Even with all the Green Kool-Aid fueled projections you’ll find below, there will be rough patches for the Celtics this season. The hysteria that will grow upon Boston’s first three-game losing streak will tell us a lot about this year’s team and how it handles the burden of expectations.

But if Boston taps into its full potential, a lot of spoils await this talent-gushing bunch. That would include: 

1. Kristaps Porzingis will be an All-Star

During the most recent Big Three era, it wasn’t unusual for the Celtics to bring three players to All-Star weekend. Heck, in 2011 they brought four (Kevin Garnett, Paul Pierce, Ray Allen, Rajon Rondo). Such are the spoils when you’re the best team in a conference.

Boston has had two All-Stars in three of the past four seasons, including both Jayson Tatum and Jaylen Brown at the 2021 and 2023 events. We expect they might have some company this year.

Porzingis, whose lone All-Star appearance came with the Knicks in 2018, looks poised for a return to that midseason stage. If he hadn’t been playing for the lowly Wizards last year, maybe that drought would have ended sooner.

Porzingis will get no shortage of quality looks in Boston’s new-look offense. Defenders who stay attached to Tatum or Brown on pick-and-rolls have little chance to scramble back to Porzingis, and he’ll just shoot over the top of them if they do. Porzingis shot 50 percent on 3-point attempts this preseason, while averaging 15.5 points in just 23.1 minutes per game. He could really put up some gaudy numbers even if every Celtics player will need to sacrifice in some form or another for the greater good of the team.

Kristaps Porzingis discusses the amount of attention Jayson Tatum and Jaylen Brown draw from opposing defenses, and how much that opens things up for him offensively.

2. Celtics lead the NBA in offensive rating … and set new league record

It’s easy to forget now, especially given some of those painful postseason scoring lulls, but the Celtics were actually on pace to accomplish this feat last season. Boston started the year 21-5 and had a blistering offensive rating of 119.9 that was 3.6 points per 100 possessions better than the next closest rival. The wheels came off in December -- and maybe never fully reattached -- though Boston still finished second in the NBA with a mark of 117.3.

That would have tied the best offensive rating in NBA history (Brooklyn Nets, 2020-21) but the Sacramento Kings finished at 118.6 last season.

Sacramento’s output is not going to be an easy mark to top, but Boston is overflowing with offensive talent and coach Joe Mazzulla’s 3-point loving ways ought to lead to a whole bunch of high-scoring outputs.

Consider this: Even with Tatum and Brown both sitting out two of Boston’s five preseason games, the Celtics posted a league-best offensive rating of 123.5 in the first half of their five preseason games. 
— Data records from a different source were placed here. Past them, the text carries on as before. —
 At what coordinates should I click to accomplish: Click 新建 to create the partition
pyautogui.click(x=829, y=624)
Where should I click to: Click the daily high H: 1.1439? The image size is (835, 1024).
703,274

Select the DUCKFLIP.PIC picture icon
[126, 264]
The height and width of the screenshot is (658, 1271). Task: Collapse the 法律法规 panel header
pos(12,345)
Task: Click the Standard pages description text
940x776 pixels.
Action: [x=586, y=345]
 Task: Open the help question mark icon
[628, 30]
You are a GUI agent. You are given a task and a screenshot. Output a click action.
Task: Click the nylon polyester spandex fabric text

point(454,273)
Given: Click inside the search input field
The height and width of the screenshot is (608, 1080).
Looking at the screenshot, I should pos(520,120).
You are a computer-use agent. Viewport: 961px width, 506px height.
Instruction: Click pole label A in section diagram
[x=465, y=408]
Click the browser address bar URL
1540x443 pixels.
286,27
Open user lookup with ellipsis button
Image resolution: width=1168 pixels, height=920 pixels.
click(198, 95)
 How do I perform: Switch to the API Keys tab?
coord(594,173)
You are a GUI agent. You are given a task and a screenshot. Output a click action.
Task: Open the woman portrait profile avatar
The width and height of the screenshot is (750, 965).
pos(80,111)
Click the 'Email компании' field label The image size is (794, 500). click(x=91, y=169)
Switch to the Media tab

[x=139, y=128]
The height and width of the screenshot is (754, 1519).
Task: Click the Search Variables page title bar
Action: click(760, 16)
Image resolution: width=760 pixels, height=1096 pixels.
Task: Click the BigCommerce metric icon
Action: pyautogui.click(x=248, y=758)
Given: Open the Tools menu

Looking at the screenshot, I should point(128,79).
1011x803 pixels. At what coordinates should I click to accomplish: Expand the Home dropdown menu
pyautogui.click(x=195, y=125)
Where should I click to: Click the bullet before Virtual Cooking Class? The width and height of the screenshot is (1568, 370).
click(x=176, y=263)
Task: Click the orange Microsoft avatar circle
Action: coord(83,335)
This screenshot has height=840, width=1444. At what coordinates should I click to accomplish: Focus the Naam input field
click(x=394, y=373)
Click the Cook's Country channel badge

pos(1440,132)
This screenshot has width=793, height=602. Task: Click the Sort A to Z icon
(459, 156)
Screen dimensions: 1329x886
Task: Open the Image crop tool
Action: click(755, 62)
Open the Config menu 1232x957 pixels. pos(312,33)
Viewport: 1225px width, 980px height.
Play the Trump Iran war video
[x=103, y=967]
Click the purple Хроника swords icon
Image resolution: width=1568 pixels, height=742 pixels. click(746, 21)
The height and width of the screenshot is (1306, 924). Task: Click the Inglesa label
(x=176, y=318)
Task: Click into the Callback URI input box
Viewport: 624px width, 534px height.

3. Celtics trade for a third big … in early January

This isn’t a knock on Luke Kornet or Neemias Queta. We actually think both players can play a depth role on this team. But it’s clear that Boston’s biggest roster need entering the season is a high-level backup big who can help hold down the fort if Porzingis or Al Horford don’t suit up.

Trade restrictions on some of Boston’s offseason wing additions will lift on December 15 and we suspect Brad Stevens will yearn to shore up that spot, at least if a more glaring need doesn’t emerge over the first couple months of the season.

By not waiting until the February 8 deadline, Stevens limits any drama about potential moves, gives the acquired player more time to get comfortable, and lets the team put all its focus on the stretch run. Resting other starters gets easier with another talented big in the fold.

Remember, Boston still has a robust assortment of future draft picks to help facilitate a deal (and a valuable Grant Williams traded player exception, too). 

4. Brad Stevens wins Executive of the Year

This might not sound like a hot take, but rarely does this award go to a team that simply meets expectations. This award typically lands with an executive whose team greatly outkicked preseason prognostications with help from some offseason additions.

Still, it would be hard to deny Stevens if the Celtics finish at the top of the East. He took two gigantic swings this offseason in adding Porzingis and Jrue Holiday. Teams like Phoenix and Milwaukee can get into the conversation based on their own major offseason trades.

5. Derrick White leads the NBA in net rating

White has been a net rating darling throughout his NBA career but his numbers really leaped off the page last year. The Celtics posted a +11 net rating with White on the floor. That was the third-best mark in the entire league among qualifiers, with White surrounded in the top five by Denver Nuggets. The only two players with a better mark: Nikola Jokic at +12.5 and Aaron Gordon at +12.1.

Everything is set up for White to thrive again this year. In the preseason he spent much of his minutes with Tatum, another net rating darling. That included working together in early reserve lineups. What’s more, Holiday was one of the best net rating guys in the NBA last season -- he slotted right behind White and the Nuggets -- and those two should be paired often in Boston’s backcourt.

Derrick White reacts to not being selected to the NBA's top 100 list ahead of the 2023-24 season and shares his appreciation for current and former players coming to his defense after the snub.

6. Celtics win inaugural NBA Cup in Las Vegas

The Celtics have much grander goals than topping the NBA’s new in-season tournament. But dominating the Vegas stage would help Boston send an early message across the league.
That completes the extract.